Pope Alexander’s Last Travel, 1410
by Francesco Chiappelli
310 pages, 6 x 9 inches, paperback, ISBN 978-1-947707-37-5
Written as a historical narrative, Pope Alexander's Last Travel relates the story of an individual, who happens to be Pope Alexander V, as he is forced into a perilous crossing of snow-capped mountains with his papal Court in early Spring 1410. It focuses on the human story of the man, as it might have been, constructed about the historical facts that are known to all and well established in scholarly documents and original records.

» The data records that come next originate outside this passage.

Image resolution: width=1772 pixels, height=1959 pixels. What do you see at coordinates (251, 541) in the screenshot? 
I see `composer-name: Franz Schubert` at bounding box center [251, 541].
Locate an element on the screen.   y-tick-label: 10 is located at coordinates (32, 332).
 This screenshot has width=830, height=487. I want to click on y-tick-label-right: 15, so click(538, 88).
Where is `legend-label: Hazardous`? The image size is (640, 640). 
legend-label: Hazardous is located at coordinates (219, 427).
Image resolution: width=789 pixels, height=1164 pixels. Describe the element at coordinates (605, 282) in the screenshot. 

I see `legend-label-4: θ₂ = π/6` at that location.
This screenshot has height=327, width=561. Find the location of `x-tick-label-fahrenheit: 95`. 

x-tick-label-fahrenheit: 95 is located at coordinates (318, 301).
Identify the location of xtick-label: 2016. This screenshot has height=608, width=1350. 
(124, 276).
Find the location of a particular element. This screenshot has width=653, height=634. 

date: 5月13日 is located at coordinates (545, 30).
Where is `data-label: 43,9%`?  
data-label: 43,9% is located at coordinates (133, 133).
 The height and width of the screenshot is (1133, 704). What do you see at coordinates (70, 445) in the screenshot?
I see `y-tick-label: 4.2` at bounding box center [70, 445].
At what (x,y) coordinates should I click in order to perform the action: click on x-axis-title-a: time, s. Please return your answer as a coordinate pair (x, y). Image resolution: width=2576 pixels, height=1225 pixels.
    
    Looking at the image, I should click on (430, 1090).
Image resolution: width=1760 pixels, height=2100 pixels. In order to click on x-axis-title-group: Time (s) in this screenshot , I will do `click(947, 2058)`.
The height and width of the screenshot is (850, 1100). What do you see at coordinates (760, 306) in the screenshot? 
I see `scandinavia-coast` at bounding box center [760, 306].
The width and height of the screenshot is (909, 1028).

Pope Alexander V lived at a time of great turmoil within the Church and the world: the challenges of the Western Schism, the separation between the Eastern and Western Church, and the threat posed by the Ottoman Turks. Francesco Chiappelli's narrative explores these themes and provokes the question, "What might have been had Pope Alexander V's papacy lasted longer?"
This is the story of Pope Alexander's last travel through the hills of the Appennines in the Spring of 1410 as he made his way towards Rome.
About the Author
A secular Franciscan within the Roman Catholic Church, much of Francesco Chiappelli's works reflect Franciscan spirituality. He is also a scientist and emeritus professor at UCLA, having worked in the Center for Health Sciences and published over 200 peer-reviewed scientific papers, in addition to chapters and books on topics as wide-ranging as biostatistics to molecular virology. He is also a Fellow of the American Association for the Advancement of Science, one of the few overseas Fellows of the Royal Society of Medicine and a Fulbright alumnus. He values science as the pursuit of our abilities to think and to reason, but believes that this ability is always secondary to our grace of faith; a person can be a good and sound scientist while remaining true and committed to putting Christ at the center of it all. He views our role as humble instruments to the greater glory of God through, in and with Christ - as majoram Dei gloriam - and thus, while having been a scientist all of his life, he has always tried to follow Christ’s teaching in Franciscan humility.